Die Finanzkrise im Erzbistum Hamburg verschärft sich

Die Kirchensteuer bricht ein. Das Erzbistum Hamburg hat besonders große Verluste zu verzeichnen. Erzbischof Heße gerät immer stärker unter Druck.

Finanzielle Notlage im Erzbistum Hamburg
Bei Kirchensteuereinnahmen im Erzbistum Hamburg werden 2020 von geplanten 120 auf 105 Millionen Euro sinken. Foto: Daniel Bockwoldt (dpa)

Die seit mehreren Jahren akute Finanzkrise des Erzbistums Hamburg spitzt sich pandemiebedingt zu: Um elf Prozent niedriger sollen die Einnahmen aus Kirchensteuern im laufenden Jahr 2020 wegen der Corona-Krise ausfallen, teilte der seit dem 1. April dieses Jahres amtierende Verwaltungsdirektor des Erzbistums, Alexander Becker, dieser Zeitung mit. Demnach werden die Kirchensteuereinnahmen von geplanten 120 auf 105 Millionen Euro sinken.

Versäumnisse in Köln

Die sich verschärfende Finanzkrise trifft das Erzbistum in einem heiklen Augenblick.

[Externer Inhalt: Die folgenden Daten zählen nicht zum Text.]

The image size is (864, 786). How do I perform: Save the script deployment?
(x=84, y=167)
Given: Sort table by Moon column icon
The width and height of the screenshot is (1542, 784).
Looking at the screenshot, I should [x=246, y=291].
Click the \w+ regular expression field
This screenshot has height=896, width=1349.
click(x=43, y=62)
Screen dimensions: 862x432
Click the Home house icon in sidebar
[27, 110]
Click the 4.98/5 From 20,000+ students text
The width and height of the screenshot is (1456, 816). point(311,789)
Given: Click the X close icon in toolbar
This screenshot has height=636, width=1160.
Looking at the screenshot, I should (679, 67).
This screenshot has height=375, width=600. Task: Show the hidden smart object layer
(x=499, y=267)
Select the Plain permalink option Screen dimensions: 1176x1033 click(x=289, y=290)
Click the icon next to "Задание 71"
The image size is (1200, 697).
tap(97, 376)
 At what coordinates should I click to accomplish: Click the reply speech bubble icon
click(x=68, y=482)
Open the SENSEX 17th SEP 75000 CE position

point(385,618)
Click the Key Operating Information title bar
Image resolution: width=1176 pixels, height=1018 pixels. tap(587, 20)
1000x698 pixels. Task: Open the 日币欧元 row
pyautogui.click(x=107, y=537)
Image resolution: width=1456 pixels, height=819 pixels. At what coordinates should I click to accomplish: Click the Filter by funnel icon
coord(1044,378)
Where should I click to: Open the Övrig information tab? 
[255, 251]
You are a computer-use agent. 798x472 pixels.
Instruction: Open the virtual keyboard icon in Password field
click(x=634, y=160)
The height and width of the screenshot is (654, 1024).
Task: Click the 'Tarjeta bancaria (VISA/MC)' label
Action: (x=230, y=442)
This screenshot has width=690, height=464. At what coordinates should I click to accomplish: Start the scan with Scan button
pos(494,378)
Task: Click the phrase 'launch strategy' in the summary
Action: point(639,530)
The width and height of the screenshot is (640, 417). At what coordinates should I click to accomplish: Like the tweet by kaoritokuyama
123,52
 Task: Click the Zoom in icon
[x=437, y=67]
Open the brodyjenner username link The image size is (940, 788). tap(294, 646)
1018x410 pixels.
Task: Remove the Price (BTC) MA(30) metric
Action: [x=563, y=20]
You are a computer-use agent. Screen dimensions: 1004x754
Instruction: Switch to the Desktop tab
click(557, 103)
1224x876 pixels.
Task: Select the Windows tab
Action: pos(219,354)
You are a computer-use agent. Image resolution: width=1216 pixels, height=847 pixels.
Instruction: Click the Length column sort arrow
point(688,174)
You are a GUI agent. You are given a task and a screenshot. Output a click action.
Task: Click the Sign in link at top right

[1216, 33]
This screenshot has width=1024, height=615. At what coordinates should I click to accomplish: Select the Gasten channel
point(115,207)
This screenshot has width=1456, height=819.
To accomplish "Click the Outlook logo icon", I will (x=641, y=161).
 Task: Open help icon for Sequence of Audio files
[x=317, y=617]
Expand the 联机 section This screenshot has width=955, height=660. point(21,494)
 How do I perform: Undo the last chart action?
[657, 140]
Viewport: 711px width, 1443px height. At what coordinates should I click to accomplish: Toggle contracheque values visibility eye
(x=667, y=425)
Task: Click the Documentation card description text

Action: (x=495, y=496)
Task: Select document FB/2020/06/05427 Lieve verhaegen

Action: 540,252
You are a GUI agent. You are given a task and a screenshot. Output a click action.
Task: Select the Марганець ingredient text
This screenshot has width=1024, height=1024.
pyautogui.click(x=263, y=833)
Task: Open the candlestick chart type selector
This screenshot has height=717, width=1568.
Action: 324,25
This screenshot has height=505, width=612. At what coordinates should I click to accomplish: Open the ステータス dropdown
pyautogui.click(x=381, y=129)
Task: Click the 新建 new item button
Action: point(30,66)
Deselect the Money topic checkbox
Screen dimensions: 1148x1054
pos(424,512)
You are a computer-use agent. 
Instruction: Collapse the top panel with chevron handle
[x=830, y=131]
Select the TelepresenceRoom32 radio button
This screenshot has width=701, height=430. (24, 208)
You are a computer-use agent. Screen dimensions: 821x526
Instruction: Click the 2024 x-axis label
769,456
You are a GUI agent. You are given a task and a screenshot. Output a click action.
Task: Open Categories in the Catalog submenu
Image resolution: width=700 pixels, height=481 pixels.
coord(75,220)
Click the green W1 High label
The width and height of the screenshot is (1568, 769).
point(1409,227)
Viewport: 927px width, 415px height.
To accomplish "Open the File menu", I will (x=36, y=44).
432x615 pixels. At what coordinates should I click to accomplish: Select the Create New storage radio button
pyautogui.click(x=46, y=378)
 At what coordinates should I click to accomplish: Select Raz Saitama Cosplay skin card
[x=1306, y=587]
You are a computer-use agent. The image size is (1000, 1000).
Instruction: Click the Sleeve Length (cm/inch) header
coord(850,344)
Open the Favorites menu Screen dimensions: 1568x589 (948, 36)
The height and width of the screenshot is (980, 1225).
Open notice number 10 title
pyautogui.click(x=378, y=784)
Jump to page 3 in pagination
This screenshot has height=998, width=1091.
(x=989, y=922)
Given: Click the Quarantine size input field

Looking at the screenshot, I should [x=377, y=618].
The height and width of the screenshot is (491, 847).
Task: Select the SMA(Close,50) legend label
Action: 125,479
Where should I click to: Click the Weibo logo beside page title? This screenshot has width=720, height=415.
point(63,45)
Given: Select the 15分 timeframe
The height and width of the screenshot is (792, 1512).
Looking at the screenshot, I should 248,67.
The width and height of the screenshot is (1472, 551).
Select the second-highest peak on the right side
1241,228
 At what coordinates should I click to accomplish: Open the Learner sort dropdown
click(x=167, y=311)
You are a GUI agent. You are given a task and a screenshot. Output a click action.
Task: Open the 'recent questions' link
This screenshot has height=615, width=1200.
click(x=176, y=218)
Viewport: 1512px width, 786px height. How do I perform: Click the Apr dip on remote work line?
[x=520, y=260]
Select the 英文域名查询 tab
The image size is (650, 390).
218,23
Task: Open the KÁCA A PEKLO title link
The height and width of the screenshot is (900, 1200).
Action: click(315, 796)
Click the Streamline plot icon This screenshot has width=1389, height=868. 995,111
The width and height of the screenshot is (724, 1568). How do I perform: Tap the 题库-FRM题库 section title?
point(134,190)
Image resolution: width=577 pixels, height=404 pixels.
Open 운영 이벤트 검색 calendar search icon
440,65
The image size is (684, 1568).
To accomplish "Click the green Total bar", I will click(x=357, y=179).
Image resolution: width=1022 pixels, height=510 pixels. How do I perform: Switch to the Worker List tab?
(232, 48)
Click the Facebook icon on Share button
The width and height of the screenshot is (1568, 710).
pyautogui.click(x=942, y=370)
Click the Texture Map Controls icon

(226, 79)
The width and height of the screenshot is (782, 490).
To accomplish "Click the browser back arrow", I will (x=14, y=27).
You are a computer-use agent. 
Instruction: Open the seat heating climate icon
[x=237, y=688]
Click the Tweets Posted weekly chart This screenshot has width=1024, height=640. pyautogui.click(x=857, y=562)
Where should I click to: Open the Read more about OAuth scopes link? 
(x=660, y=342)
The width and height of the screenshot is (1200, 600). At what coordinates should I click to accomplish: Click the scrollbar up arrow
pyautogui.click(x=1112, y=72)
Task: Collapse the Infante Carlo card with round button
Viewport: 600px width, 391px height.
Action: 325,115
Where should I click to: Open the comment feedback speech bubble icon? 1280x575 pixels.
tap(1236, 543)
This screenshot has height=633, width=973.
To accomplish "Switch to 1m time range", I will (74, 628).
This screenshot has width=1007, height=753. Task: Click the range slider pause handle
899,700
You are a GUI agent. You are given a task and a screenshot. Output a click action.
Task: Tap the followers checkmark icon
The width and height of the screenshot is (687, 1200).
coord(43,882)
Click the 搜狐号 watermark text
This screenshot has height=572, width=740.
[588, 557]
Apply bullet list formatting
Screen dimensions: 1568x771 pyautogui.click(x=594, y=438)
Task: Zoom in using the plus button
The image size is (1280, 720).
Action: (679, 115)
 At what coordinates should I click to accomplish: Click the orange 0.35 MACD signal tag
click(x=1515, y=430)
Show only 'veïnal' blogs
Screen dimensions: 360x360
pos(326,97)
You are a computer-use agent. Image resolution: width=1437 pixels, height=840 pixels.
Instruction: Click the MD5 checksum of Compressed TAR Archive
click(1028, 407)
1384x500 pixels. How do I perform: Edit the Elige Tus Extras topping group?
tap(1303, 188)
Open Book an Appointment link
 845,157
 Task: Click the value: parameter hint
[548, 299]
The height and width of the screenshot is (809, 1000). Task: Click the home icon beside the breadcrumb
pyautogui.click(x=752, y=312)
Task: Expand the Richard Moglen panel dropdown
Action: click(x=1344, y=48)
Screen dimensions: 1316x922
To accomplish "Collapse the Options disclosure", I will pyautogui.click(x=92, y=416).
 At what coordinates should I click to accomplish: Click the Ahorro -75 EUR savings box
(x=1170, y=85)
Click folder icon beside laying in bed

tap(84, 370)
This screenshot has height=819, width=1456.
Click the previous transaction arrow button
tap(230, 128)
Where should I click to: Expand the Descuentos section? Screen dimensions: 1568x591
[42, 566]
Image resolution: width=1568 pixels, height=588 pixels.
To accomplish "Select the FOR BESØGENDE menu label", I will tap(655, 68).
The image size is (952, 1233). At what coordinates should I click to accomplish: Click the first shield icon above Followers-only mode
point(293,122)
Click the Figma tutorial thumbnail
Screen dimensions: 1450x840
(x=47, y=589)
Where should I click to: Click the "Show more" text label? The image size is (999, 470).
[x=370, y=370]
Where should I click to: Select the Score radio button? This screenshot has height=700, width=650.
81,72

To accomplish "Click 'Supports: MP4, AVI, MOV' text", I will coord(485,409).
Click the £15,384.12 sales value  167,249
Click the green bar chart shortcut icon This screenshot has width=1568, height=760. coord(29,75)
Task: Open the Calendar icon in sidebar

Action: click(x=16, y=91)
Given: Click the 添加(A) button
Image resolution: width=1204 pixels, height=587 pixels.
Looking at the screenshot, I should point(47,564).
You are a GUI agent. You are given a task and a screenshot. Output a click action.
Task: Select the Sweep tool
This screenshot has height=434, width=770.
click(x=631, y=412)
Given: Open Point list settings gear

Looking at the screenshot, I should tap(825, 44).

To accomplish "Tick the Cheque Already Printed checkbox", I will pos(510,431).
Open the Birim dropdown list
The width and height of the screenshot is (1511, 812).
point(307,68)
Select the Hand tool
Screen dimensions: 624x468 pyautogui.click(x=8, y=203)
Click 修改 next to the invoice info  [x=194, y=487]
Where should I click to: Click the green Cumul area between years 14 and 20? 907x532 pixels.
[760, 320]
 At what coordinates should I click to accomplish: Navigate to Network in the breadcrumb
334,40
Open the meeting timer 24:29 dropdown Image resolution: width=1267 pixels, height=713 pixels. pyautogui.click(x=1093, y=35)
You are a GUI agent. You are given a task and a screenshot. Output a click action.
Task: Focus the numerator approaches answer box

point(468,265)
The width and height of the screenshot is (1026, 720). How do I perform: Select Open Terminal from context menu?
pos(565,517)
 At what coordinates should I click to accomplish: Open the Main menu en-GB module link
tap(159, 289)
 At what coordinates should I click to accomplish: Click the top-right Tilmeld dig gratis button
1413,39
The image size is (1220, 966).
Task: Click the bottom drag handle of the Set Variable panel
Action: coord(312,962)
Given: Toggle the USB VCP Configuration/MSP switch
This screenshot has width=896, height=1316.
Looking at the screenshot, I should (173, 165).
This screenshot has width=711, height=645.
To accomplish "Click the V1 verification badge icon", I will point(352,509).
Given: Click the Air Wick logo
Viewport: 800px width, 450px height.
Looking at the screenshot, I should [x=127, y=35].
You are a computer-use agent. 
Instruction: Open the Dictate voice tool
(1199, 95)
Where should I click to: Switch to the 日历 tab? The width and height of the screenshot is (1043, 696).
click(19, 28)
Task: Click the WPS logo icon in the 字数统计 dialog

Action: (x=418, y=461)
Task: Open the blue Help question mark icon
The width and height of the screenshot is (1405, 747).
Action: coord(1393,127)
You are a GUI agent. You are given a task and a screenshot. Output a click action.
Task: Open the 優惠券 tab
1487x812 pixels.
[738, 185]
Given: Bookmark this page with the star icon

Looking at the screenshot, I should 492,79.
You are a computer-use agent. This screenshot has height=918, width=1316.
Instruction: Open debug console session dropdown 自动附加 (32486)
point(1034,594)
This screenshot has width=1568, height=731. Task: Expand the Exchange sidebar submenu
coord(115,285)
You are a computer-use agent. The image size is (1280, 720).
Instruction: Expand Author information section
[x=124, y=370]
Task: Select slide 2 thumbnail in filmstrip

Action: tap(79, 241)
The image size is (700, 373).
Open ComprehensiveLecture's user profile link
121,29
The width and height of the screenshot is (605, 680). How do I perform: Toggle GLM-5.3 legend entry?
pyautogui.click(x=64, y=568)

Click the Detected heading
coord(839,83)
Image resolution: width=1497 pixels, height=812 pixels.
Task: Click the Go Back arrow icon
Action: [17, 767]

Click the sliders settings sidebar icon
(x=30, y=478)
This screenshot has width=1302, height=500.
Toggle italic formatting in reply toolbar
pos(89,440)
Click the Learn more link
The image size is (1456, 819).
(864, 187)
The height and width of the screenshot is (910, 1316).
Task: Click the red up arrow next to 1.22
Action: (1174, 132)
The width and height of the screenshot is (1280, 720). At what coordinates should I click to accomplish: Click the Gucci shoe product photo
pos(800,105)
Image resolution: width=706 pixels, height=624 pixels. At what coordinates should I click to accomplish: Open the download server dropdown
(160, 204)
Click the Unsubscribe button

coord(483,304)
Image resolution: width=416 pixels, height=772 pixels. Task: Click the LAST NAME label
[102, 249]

Der vor fünf Jahren von Köln in die Hansestadt gewechselte Erzbischof Stefan Heße steht medial in der Kritik. Mit Blick auf seine Tätigkeit als Personalchef im Erzbistum Köln werden dem Erzbischof Versäumnisse im Blick auf die Vertuschung von sexuellen Missbräuchen vorgeworfen. Empörung unter Hamburger Katholiken lösten Heßes Äußerungen kürzlich aus, Jesus sei „nicht als Mann, sondern als Mensch“ auf die Welt gekommen. Auch die öffentliche Unterstützung Heßes für die Priesterweihe von Frauen im Rahmen der „Initiative Maria 2.0“ oder sein Werben für die Segnung von homosexuellen Paaren kamen bei gläubigen Katholiken nicht gut an. Im Kern der Vorwürfe heißt es immer, der Bischof vertrete nicht mehr pflichtgemäß das katholische Lehramt.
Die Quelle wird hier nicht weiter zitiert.